Cultures with cryopreserved hepatocytes: applicability for studies of enzyme induction.

The use of hepatocyte cultures is well established for the study of drug-drug interactions. However, the major hindrance for the use of human hepatocyte cultures is that human hepatocytes are only occasionally available. This problem could be overcome by cryopreservation. Although cryopreserved hepatocytes have been recommended for short term applications in suspension, studies on induction of enzyme activity, requiring a more prolonged maintenance of cryopreserved hepatocytes in culture, represent a new field of research. In the present study, we established a technique that allows preparation of rat hepatocyte co-cultures, using cryopreserved hepatocytes. After incubation with phenobarbital (0.75 mM; 72 h) induction factors for the isoenzyme-dependent regio and stereoselective testosterone hydroxylations were 1.6, 2.2, 1.0, 2.1, 5.6, 2.4, 3.6, 4.5 and 0.9 for 2alpha-, 2beta-, 6alpha-, 6beta-, 7alpha-, 15beta-, 16alpha- and 16beta-hydroxytestosterone and 4-androsten-3,17 dione. Regarding induction factors of less than 2-fold, as questionable these induction factors were similar to those of cultures with freshly isolated hepatocytes and the induction pattern of the individual hydroxylation products was similar to the in vivo situation.

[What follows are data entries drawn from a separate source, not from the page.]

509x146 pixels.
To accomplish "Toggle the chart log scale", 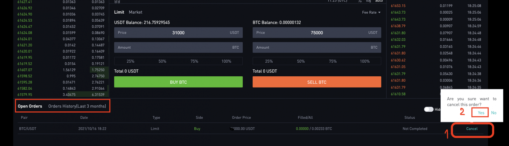I will pos(368,1).
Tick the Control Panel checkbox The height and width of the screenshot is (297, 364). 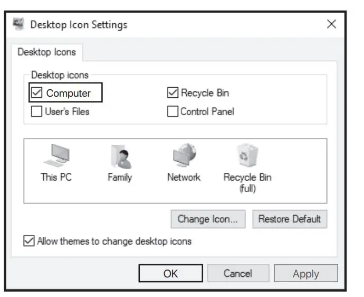pyautogui.click(x=173, y=112)
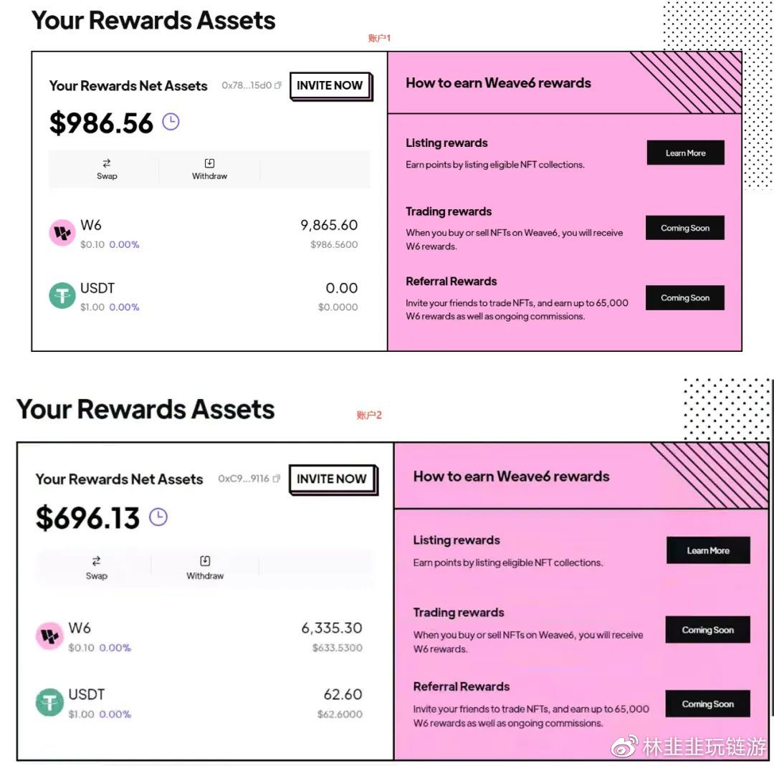Copy wallet address 0x78...15d0
The image size is (774, 766).
point(278,85)
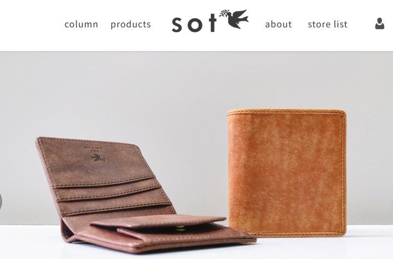Click the stitched top edge of camel wallet
Viewport: 393px width, 259px height.
coord(287,112)
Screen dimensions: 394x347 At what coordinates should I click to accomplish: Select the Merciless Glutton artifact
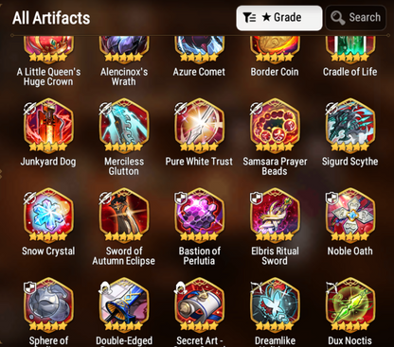(x=124, y=126)
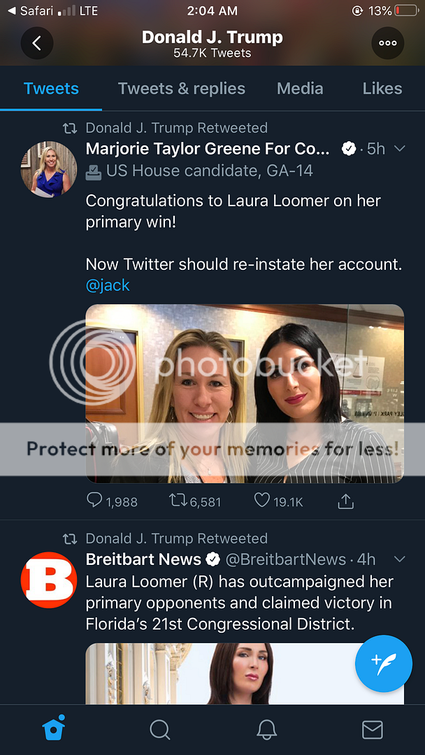This screenshot has width=425, height=755.
Task: Open Breitbart News profile name
Action: tap(143, 559)
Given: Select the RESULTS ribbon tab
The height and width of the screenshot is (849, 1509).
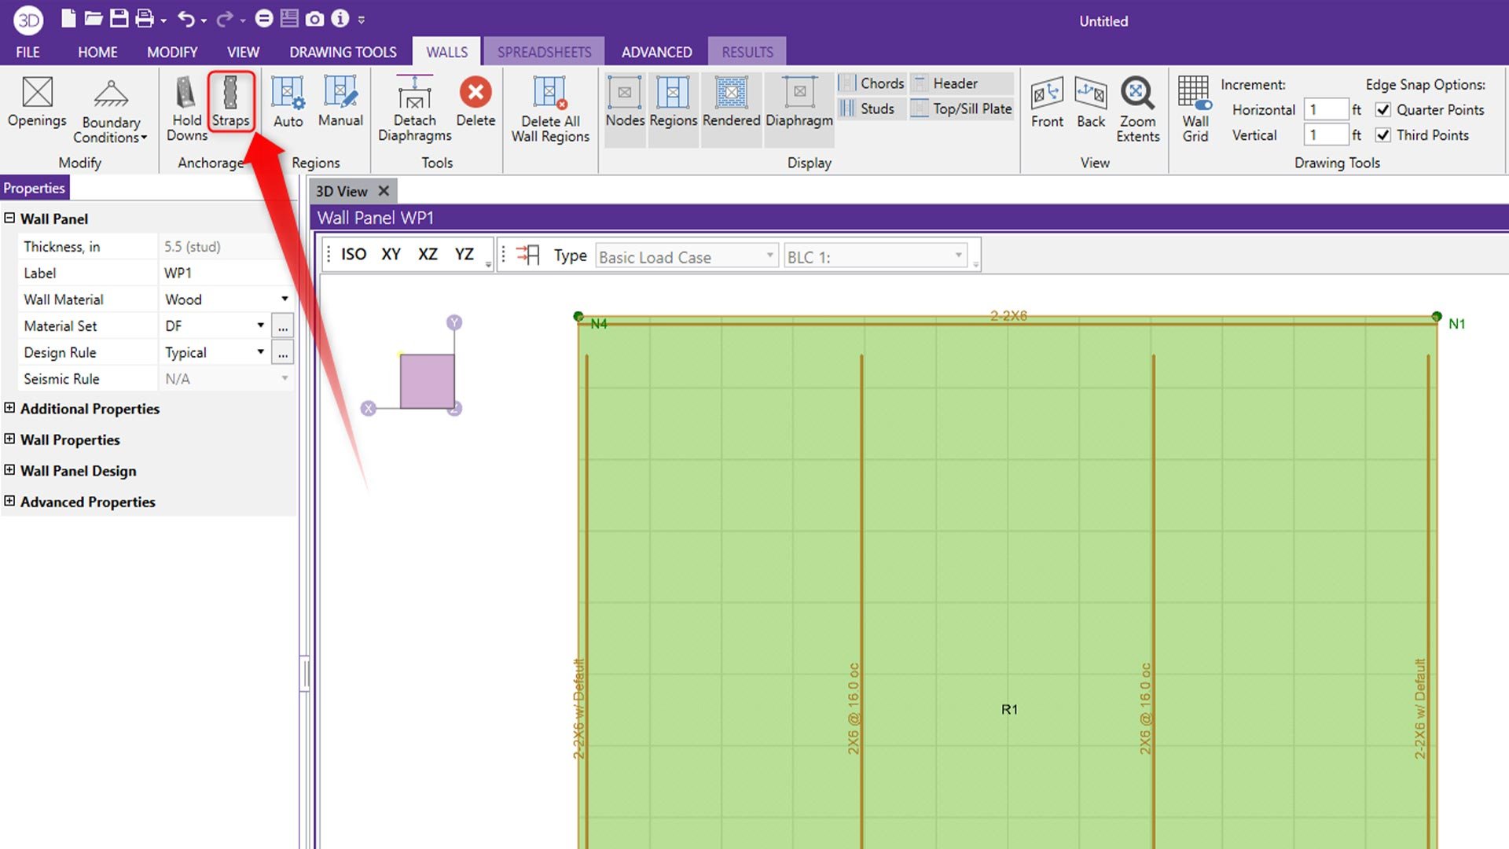Looking at the screenshot, I should click(x=744, y=52).
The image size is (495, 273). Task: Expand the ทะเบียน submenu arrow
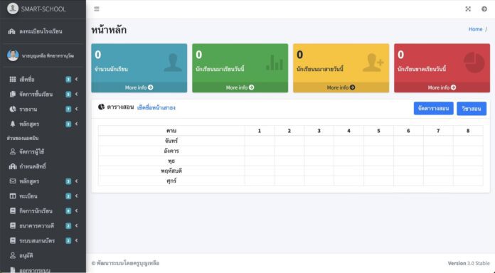click(x=76, y=196)

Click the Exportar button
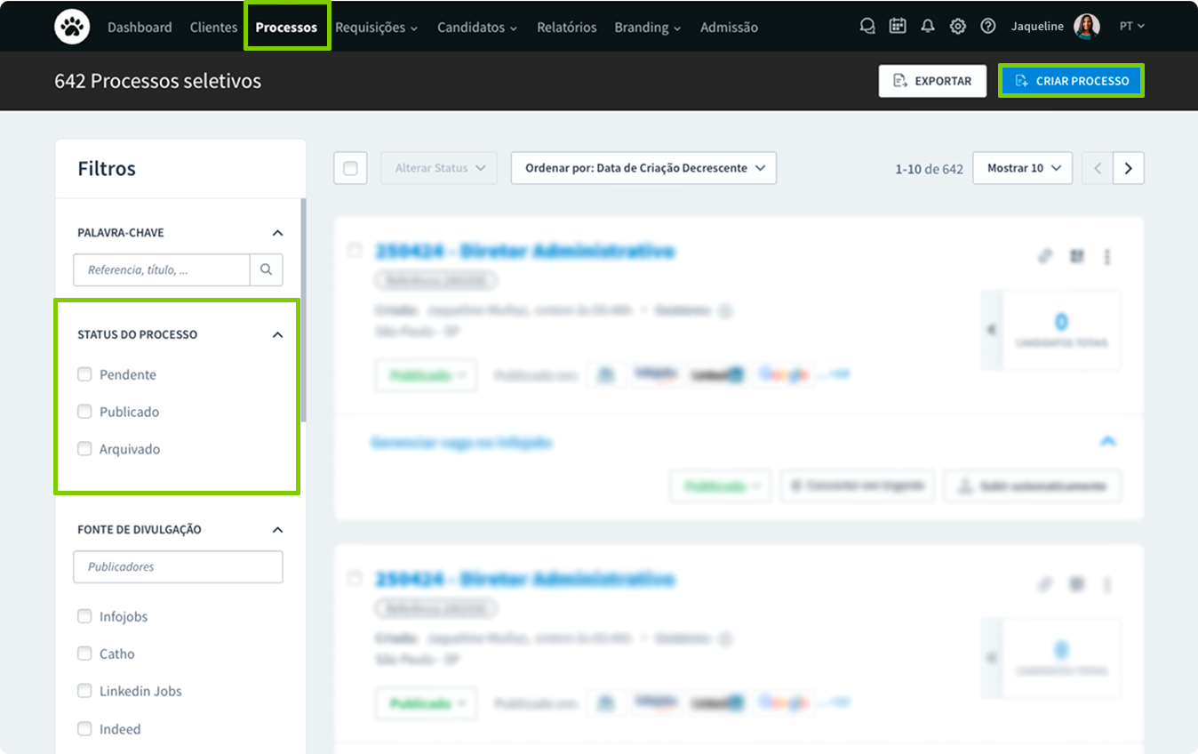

In addition 3-methylcholanthrene (5 microM; 72 h) induced exclusively the formation of 7alpha-hydroxytestosterone (6.6-fold) in cultures with cryopreserved hepatocytes. This specificity also correlates to that obtained in rats. Although these induction factors were clearly satisfactory in cryopreserved cultures, the absolute activities of the main testosterone hydroxylation products were reduced when compared to fresh cultures. For instance, 6beta-hydroxytestosterone, the main metabolite in solvent controls was reduced to 79%, 7alpha-hydroxytestosterone, the main metabolite after induction with 3-MC, was reduced to 66% and 16beta-hydroxytestosterone, the main metabolite after induction with PB, was reduced to 52%. Similarly, EROD activity after induction with 3-methylcholanthrene in cryopreserved cultures was reduced to 62%, compared with that in fresh cultures. Although further optimization and validation is required, the data show that cytochrome P450 activities can clearly be induced in co-cultures of cryopreserved hepatocytes, in a fashion which for the investigated inducers, is similar to that in cultures from freshly isolated hepatocytes and similar to the in vivo situation.